Records for finding items:
######

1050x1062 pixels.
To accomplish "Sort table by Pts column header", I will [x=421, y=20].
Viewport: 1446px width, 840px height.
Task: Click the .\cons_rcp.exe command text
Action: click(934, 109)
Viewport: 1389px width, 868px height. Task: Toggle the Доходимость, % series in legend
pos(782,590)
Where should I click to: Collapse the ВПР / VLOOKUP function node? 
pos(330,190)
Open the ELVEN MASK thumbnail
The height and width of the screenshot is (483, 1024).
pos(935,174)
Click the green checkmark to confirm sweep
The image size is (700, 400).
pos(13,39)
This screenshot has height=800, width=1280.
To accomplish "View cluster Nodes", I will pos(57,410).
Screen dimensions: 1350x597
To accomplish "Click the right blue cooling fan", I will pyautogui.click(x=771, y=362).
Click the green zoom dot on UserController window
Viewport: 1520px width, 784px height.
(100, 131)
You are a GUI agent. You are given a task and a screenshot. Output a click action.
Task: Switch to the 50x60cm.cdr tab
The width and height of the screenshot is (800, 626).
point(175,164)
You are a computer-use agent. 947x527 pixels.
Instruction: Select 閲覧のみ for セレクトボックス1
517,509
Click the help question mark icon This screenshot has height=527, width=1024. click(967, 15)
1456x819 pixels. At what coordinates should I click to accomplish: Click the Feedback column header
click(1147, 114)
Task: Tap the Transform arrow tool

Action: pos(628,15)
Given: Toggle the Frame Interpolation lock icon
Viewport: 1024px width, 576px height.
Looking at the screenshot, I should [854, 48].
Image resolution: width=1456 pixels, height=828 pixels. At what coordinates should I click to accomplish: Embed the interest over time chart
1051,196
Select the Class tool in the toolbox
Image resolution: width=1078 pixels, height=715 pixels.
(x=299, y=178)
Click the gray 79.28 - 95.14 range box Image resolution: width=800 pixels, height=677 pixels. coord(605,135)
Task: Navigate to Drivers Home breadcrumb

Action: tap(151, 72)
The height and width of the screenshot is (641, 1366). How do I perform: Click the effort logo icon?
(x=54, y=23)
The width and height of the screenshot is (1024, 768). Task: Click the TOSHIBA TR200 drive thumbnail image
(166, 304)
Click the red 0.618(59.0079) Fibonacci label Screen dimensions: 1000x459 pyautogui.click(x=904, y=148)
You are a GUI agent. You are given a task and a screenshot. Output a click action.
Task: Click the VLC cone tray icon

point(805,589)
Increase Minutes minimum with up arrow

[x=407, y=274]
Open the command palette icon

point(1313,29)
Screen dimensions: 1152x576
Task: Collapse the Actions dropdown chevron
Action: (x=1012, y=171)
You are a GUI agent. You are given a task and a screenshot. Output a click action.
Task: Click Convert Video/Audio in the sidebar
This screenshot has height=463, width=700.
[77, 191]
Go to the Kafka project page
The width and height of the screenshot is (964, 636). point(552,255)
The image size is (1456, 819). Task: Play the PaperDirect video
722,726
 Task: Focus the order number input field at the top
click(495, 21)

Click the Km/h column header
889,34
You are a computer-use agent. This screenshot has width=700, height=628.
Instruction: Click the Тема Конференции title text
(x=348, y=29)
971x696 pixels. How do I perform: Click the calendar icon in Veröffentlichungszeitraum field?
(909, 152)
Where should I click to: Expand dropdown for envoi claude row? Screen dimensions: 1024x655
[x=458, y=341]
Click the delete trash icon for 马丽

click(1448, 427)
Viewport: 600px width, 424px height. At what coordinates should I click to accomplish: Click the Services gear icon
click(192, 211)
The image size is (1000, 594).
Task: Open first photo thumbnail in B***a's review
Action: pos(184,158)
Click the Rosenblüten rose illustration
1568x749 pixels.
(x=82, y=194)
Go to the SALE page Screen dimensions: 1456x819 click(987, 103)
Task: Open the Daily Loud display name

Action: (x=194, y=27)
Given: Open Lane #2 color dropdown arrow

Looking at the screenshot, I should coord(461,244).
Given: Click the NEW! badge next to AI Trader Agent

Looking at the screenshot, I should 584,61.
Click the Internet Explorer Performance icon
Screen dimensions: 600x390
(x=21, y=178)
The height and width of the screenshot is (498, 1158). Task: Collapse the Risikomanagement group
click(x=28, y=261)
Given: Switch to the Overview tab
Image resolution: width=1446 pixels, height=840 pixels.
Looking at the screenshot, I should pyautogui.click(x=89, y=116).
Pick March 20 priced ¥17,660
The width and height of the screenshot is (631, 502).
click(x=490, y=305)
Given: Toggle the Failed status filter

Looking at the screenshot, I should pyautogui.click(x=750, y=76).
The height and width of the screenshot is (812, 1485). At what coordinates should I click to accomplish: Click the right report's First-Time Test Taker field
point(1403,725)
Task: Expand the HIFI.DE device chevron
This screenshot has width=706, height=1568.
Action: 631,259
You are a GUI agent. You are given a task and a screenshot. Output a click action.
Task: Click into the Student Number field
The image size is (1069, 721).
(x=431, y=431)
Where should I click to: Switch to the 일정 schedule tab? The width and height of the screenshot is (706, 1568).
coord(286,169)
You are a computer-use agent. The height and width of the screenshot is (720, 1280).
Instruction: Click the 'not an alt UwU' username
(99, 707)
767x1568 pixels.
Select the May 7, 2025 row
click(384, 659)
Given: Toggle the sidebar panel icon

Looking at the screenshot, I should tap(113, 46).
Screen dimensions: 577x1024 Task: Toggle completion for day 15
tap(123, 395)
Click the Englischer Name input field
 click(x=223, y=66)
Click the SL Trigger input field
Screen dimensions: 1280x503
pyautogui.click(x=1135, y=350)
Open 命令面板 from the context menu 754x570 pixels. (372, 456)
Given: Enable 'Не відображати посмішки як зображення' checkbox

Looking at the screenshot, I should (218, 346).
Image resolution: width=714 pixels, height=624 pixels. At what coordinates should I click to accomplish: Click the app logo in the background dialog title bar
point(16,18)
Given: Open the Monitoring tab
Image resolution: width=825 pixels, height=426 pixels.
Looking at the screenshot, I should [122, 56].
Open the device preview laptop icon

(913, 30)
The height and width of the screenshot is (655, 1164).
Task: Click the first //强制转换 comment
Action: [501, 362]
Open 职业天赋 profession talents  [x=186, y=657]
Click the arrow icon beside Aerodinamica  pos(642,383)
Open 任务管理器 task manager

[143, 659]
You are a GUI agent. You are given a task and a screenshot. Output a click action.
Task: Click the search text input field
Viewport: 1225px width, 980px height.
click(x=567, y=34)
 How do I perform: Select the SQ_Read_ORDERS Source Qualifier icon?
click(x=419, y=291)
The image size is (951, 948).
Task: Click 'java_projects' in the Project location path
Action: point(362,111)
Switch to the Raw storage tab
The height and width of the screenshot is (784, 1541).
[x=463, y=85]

######

> [Exercise goal]
Copy all of the material above, reproducing every line without any change.

> [Response for this exercise]
1050x1062 pixels.
To accomplish "Sort table by Pts column header", I will [x=421, y=20].
Viewport: 1446px width, 840px height.
Task: Click the .\cons_rcp.exe command text
Action: click(934, 109)
Viewport: 1389px width, 868px height. Task: Toggle the Доходимость, % series in legend
pos(782,590)
Where should I click to: Collapse the ВПР / VLOOKUP function node? 
pos(330,190)
Open the ELVEN MASK thumbnail
The height and width of the screenshot is (483, 1024).
pos(935,174)
Click the green checkmark to confirm sweep
The image size is (700, 400).
pos(13,39)
This screenshot has height=800, width=1280.
To accomplish "View cluster Nodes", I will pos(57,410).
Screen dimensions: 1350x597
To accomplish "Click the right blue cooling fan", I will pyautogui.click(x=771, y=362).
Click the green zoom dot on UserController window
Viewport: 1520px width, 784px height.
(100, 131)
You are a GUI agent. You are given a task and a screenshot. Output a click action.
Task: Switch to the 50x60cm.cdr tab
The width and height of the screenshot is (800, 626).
point(175,164)
You are a computer-use agent. 947x527 pixels.
Instruction: Select 閲覧のみ for セレクトボックス1
517,509
Click the help question mark icon This screenshot has height=527, width=1024. click(967, 15)
1456x819 pixels. At what coordinates should I click to accomplish: Click the Feedback column header
click(1147, 114)
Task: Tap the Transform arrow tool

Action: pos(628,15)
Given: Toggle the Frame Interpolation lock icon
Viewport: 1024px width, 576px height.
Looking at the screenshot, I should [854, 48].
Image resolution: width=1456 pixels, height=828 pixels. At what coordinates should I click to accomplish: Embed the interest over time chart
1051,196
Select the Class tool in the toolbox
Image resolution: width=1078 pixels, height=715 pixels.
(x=299, y=178)
Click the gray 79.28 - 95.14 range box Image resolution: width=800 pixels, height=677 pixels. coord(605,135)
Task: Navigate to Drivers Home breadcrumb

Action: tap(151, 72)
The height and width of the screenshot is (641, 1366). How do I perform: Click the effort logo icon?
(x=54, y=23)
The width and height of the screenshot is (1024, 768). Task: Click the TOSHIBA TR200 drive thumbnail image
(166, 304)
Click the red 0.618(59.0079) Fibonacci label Screen dimensions: 1000x459 pyautogui.click(x=904, y=148)
You are a GUI agent. You are given a task and a screenshot. Output a click action.
Task: Click the VLC cone tray icon

point(805,589)
Increase Minutes minimum with up arrow

[x=407, y=274]
Open the command palette icon

point(1313,29)
Screen dimensions: 1152x576
Task: Collapse the Actions dropdown chevron
Action: (x=1012, y=171)
You are a GUI agent. You are given a task and a screenshot. Output a click action.
Task: Click Convert Video/Audio in the sidebar
This screenshot has height=463, width=700.
[77, 191]
Go to the Kafka project page
The width and height of the screenshot is (964, 636). point(552,255)
The image size is (1456, 819). Task: Play the PaperDirect video
722,726
 Task: Focus the order number input field at the top
click(495, 21)

Click the Km/h column header
889,34
You are a computer-use agent. This screenshot has width=700, height=628.
Instruction: Click the Тема Конференции title text
(x=348, y=29)
971x696 pixels. How do I perform: Click the calendar icon in Veröffentlichungszeitraum field?
(909, 152)
Where should I click to: Expand dropdown for envoi claude row? Screen dimensions: 1024x655
[x=458, y=341]
Click the delete trash icon for 马丽

click(1448, 427)
Viewport: 600px width, 424px height. At what coordinates should I click to accomplish: Click the Services gear icon
click(192, 211)
The image size is (1000, 594).
Task: Open first photo thumbnail in B***a's review
Action: pos(184,158)
Click the Rosenblüten rose illustration
1568x749 pixels.
(x=82, y=194)
Go to the SALE page Screen dimensions: 1456x819 click(987, 103)
Task: Open the Daily Loud display name

Action: (x=194, y=27)
Given: Open Lane #2 color dropdown arrow

Looking at the screenshot, I should coord(461,244).
Given: Click the NEW! badge next to AI Trader Agent

Looking at the screenshot, I should 584,61.
Click the Internet Explorer Performance icon
Screen dimensions: 600x390
(x=21, y=178)
The height and width of the screenshot is (498, 1158). Task: Collapse the Risikomanagement group
click(x=28, y=261)
Given: Switch to the Overview tab
Image resolution: width=1446 pixels, height=840 pixels.
Looking at the screenshot, I should pyautogui.click(x=89, y=116).
Pick March 20 priced ¥17,660
The width and height of the screenshot is (631, 502).
click(x=490, y=305)
Given: Toggle the Failed status filter

Looking at the screenshot, I should pyautogui.click(x=750, y=76).
The height and width of the screenshot is (812, 1485). At what coordinates should I click to accomplish: Click the right report's First-Time Test Taker field
point(1403,725)
Task: Expand the HIFI.DE device chevron
This screenshot has width=706, height=1568.
Action: 631,259
You are a GUI agent. You are given a task and a screenshot. Output a click action.
Task: Click into the Student Number field
The image size is (1069, 721).
(x=431, y=431)
Where should I click to: Switch to the 일정 schedule tab? The width and height of the screenshot is (706, 1568).
coord(286,169)
You are a computer-use agent. The height and width of the screenshot is (720, 1280).
Instruction: Click the 'not an alt UwU' username
(99, 707)
767x1568 pixels.
Select the May 7, 2025 row
click(384, 659)
Given: Toggle the sidebar panel icon

Looking at the screenshot, I should tap(113, 46).
Screen dimensions: 577x1024 Task: Toggle completion for day 15
tap(123, 395)
Click the Englischer Name input field
 click(x=223, y=66)
Click the SL Trigger input field
Screen dimensions: 1280x503
pyautogui.click(x=1135, y=350)
Open 命令面板 from the context menu 754x570 pixels. (372, 456)
Given: Enable 'Не відображати посмішки як зображення' checkbox

Looking at the screenshot, I should (218, 346).
Image resolution: width=714 pixels, height=624 pixels. At what coordinates should I click to accomplish: Click the app logo in the background dialog title bar
point(16,18)
Given: Open the Monitoring tab
Image resolution: width=825 pixels, height=426 pixels.
Looking at the screenshot, I should [122, 56].
Open the device preview laptop icon

(913, 30)
The height and width of the screenshot is (655, 1164).
Task: Click the first //强制转换 comment
Action: [501, 362]
Open 职业天赋 profession talents  [x=186, y=657]
Click the arrow icon beside Aerodinamica  pos(642,383)
Open 任务管理器 task manager

[143, 659]
You are a GUI agent. You are given a task and a screenshot. Output a click action.
Task: Click the search text input field
Viewport: 1225px width, 980px height.
click(x=567, y=34)
 How do I perform: Select the SQ_Read_ORDERS Source Qualifier icon?
click(x=419, y=291)
The image size is (951, 948).
Task: Click 'java_projects' in the Project location path
Action: point(362,111)
Switch to the Raw storage tab
The height and width of the screenshot is (784, 1541).
[x=463, y=85]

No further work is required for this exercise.